**Problem to work on:** Rewrite only the rows from the line containing "The height and" through the line containing "tap(1448, 253)", swapping "scrollbar thumb" for "scrollbar handle" and leaving everything else unchanged. Leave the pictures out of your answer.

**Source data:**
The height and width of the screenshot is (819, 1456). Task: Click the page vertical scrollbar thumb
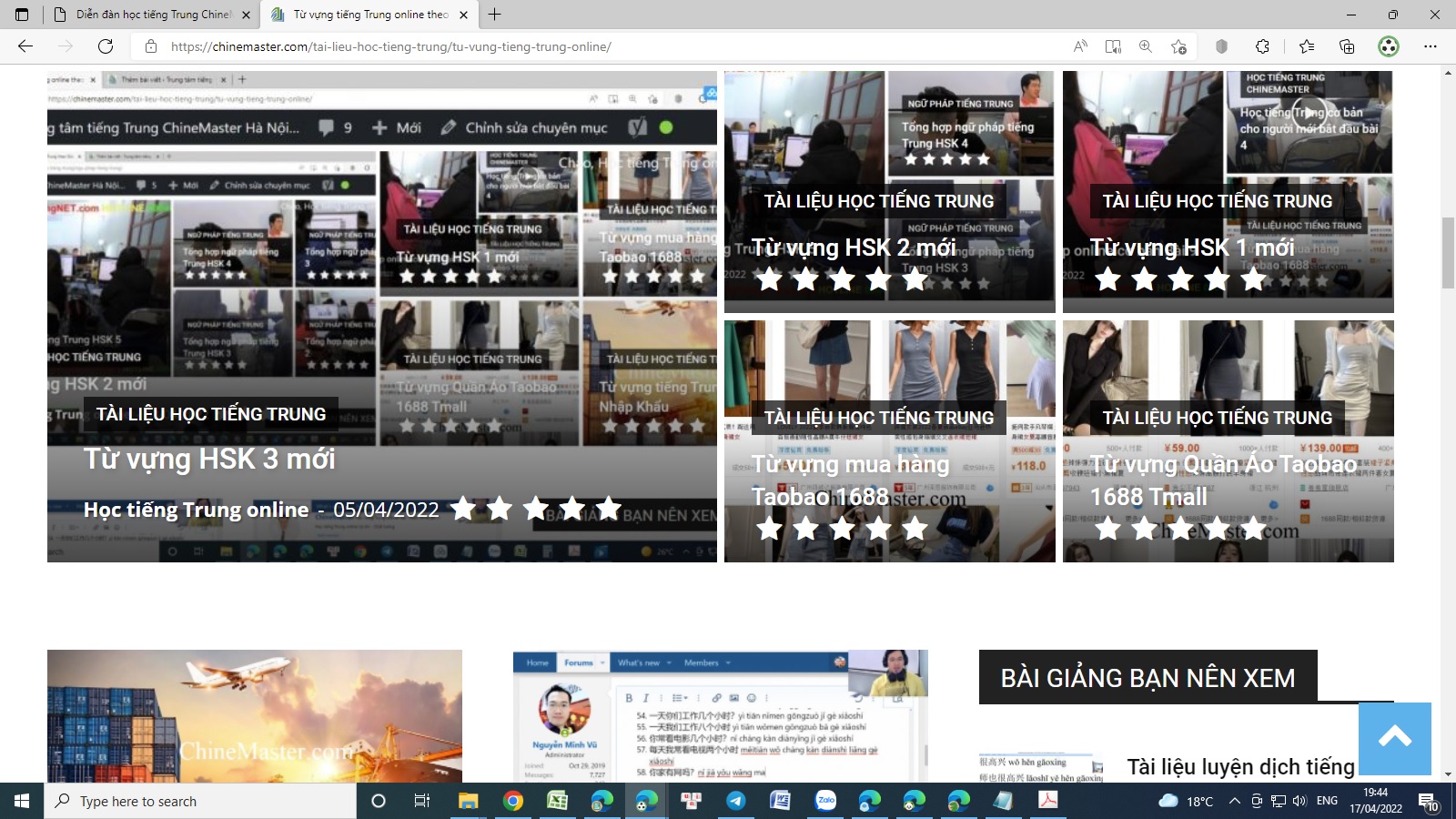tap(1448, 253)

* * *

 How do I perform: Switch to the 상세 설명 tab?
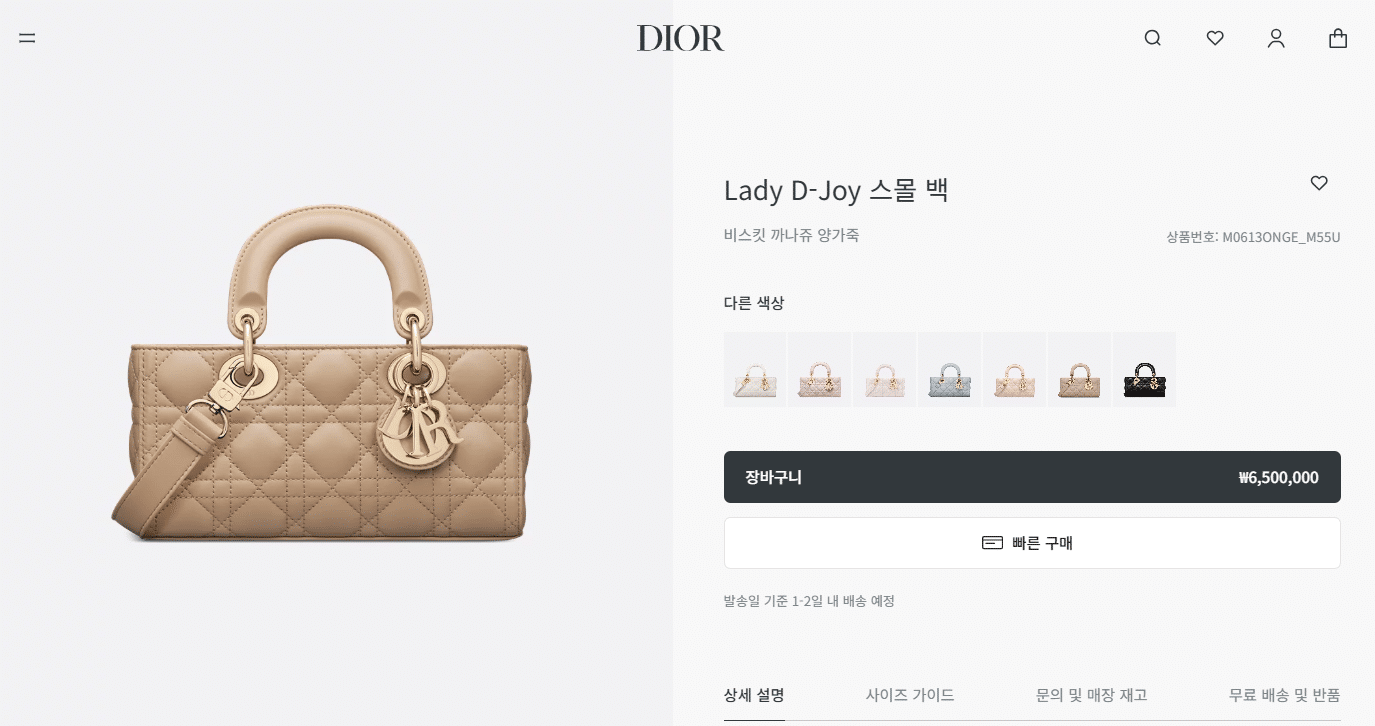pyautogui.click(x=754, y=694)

--

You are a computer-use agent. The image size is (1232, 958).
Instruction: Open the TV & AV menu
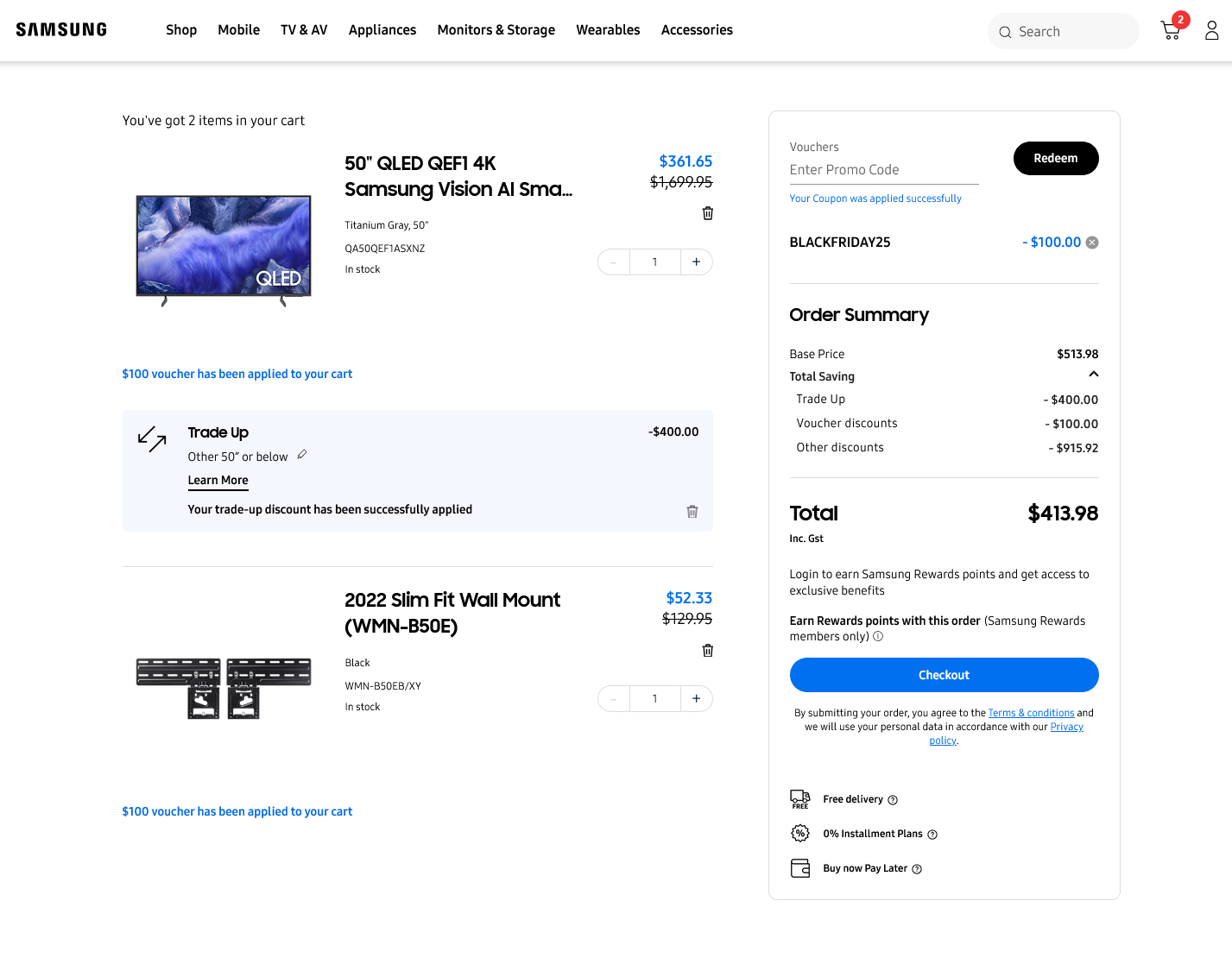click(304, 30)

**Answer to this task:**
The height and width of the screenshot is (819, 1456). Task: Click the page vertical scrollbar handle
tap(1448, 253)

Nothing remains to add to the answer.